The Effects of Implements of Husbandry "Farm Equipment" on Pavement Performance
(TPF-5/148)

This research is an FHWA pooled-fund project led by the Minnesota Department of Transportation. For more information on this project and how your organization can participate, visit the FHWA Transportation Pooled Fund Research site.

Over the past few decades, there have been significant changes in both farm size and farm equipment. These factors, combined with a regulatory emphasis that has encouraged farmers to store manure as a liquid and apply it in a short time frame, have encouraged the farm equipment industry to produce larger manure hauling and application equipment. The shift to larger and heavier equipment has occurred at a faster rate than either pavement design technology or state regulatory structures could match. Today, equipment innovations such as steerable axles, flotation tires, and new tire designs are not reflected in state DOT regulations. This situation has led to the adoption of equipment and practices that, while complying with the letter of the law, may actually create more pavement damage. 
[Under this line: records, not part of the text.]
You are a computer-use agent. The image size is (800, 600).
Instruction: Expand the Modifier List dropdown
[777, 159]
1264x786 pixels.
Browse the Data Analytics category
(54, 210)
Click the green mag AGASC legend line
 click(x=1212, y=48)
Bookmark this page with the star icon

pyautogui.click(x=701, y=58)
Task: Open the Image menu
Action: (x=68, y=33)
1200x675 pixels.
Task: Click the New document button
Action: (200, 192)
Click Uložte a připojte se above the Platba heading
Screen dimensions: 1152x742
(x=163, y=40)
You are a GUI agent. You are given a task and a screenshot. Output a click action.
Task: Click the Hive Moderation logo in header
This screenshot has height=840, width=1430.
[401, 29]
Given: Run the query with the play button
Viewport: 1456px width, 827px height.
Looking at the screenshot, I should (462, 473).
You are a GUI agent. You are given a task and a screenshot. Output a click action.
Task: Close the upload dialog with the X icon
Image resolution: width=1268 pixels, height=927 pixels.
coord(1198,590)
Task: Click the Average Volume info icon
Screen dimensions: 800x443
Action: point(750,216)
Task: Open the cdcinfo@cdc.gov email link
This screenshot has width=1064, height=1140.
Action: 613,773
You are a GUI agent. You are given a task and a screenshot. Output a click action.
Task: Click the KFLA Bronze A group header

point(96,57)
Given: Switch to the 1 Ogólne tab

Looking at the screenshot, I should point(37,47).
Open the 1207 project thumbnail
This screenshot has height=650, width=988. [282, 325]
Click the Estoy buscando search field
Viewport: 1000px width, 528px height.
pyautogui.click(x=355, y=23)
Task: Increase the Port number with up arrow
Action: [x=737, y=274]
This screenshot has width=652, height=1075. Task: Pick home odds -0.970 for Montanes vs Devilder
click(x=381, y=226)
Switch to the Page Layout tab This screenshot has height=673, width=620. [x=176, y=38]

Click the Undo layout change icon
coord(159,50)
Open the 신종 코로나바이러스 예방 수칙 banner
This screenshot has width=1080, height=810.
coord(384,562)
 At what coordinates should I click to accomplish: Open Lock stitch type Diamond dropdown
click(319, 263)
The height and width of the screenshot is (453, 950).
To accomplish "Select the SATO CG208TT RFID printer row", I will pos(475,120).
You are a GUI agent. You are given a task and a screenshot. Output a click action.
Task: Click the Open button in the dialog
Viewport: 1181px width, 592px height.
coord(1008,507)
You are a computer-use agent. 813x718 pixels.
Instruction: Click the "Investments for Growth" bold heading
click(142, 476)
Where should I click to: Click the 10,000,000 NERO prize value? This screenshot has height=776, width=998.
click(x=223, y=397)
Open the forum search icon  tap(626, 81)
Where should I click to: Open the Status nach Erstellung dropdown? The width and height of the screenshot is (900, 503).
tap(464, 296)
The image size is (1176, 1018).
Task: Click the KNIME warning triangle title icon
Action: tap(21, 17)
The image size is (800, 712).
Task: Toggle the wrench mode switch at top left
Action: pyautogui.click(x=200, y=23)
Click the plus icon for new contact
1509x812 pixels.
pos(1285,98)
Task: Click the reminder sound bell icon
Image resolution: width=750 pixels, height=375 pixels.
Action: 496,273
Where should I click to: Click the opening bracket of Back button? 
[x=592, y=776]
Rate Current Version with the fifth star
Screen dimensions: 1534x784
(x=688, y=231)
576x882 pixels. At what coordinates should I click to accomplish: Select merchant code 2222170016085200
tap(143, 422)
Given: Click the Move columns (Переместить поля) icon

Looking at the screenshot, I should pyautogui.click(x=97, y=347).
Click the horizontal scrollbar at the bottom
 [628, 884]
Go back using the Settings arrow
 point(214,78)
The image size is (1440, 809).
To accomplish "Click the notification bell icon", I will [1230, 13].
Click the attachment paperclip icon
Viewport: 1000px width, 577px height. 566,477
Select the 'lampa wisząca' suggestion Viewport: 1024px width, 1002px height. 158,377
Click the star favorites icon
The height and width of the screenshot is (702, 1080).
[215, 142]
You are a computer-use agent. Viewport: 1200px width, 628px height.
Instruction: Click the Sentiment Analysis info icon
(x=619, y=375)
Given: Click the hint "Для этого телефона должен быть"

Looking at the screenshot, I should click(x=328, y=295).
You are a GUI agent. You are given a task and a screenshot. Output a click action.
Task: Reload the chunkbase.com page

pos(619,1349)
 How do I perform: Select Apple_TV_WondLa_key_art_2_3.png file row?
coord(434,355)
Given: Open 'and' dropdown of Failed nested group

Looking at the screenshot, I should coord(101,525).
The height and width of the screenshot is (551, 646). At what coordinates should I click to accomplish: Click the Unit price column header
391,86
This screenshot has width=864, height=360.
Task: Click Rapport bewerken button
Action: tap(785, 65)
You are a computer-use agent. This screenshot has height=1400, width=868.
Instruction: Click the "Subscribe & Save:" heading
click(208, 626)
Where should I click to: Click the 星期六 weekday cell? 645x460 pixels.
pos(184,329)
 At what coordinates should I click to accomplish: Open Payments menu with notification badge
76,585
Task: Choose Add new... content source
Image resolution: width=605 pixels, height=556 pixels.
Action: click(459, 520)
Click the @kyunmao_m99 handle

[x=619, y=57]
Many states in the Upper Midwest share similar concerns about heavy farm equipment, and the pooled fund study framework allows for these states to pool their resources and research some common issues. This project studies the effects produced by a variety of current heavy farm vehicles. The capabilities of MnROAD make the facility ideal as a national center for testing overweight vehicles from farming and a number of other industries. New test sections constructed for this research could be used for testing other types of equipment long after this project is complete. The basic framework for this research may be of interest to other industries such as tire manufacturers, logging trucks, mining vehicles, forage harvesting equipment, and other heavy farm equipment.

The objectives of this study are to determine pavement response under various types of agricultural equipment (including the impacts of different tires and additional axles) and to compare this response to that produced by a typical 5-axle tractor-trailer.